Kenneth E. Gould, George E. Taffet, Lloyd H. Michael, Robert M. Christie, Debra L. Konkol, Jennifer S. Pocius, Justin P. Zachariah, Damian F. Chaupin, Sherita L. Daniel, George E. Sandusky, Craig J. Hartley, Mark L. Entman

Research output: Contribution to journalArticlepeer-review

71 Scopus citations


Young mice tolerate myocardial loss after coronary artery ligation (CAL) without congestive heart failure (CHF) signs or mortality. We predicted a CHF phenotype after CAL in aged mice. Left coronary artery ligation produced permanent myocardial infarcts (MI).

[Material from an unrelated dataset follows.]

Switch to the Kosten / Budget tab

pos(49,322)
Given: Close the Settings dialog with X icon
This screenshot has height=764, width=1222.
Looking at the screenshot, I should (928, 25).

Mortality was higher in male 14-mo-old C57BL/6N mice (Older mice) than in 2-mo-old mice (Young mice) (16 of 25 Older mice died vs. 0 of 10 Young mice, P < 0.02). After 8 wk, rales, weight loss, and lethargy preceded deaths. Captopril (50 mg·kg-1·day-1) increased Older mouse survival (6 of 22 died, P < 0.02). Captopril improved systolic function (peak aortic blood velocity) from 76 ± 6% of baseline in untreated Older mice to 93 ± 8% (P < 0.036). At 24 h, MI comprised 28 ± 4% of the left ventricle in Young mice, surprisingly larger than that in Older mice (18 ± 2%, P < 0.011). Endocardial area underlying the infarct scar was significantly larger in Older mice than in Young mice. Captopril did not reduce expansion but markedly reduced septal hypertrophy. Aging reduces compensatory ability in mice despite smaller acute infarcts. Less effective myocardial repair, greater infarct expansion, and septal hypertrophy are seen with aging. Aging is a more relevant murine model of post-MI heart failure in patients.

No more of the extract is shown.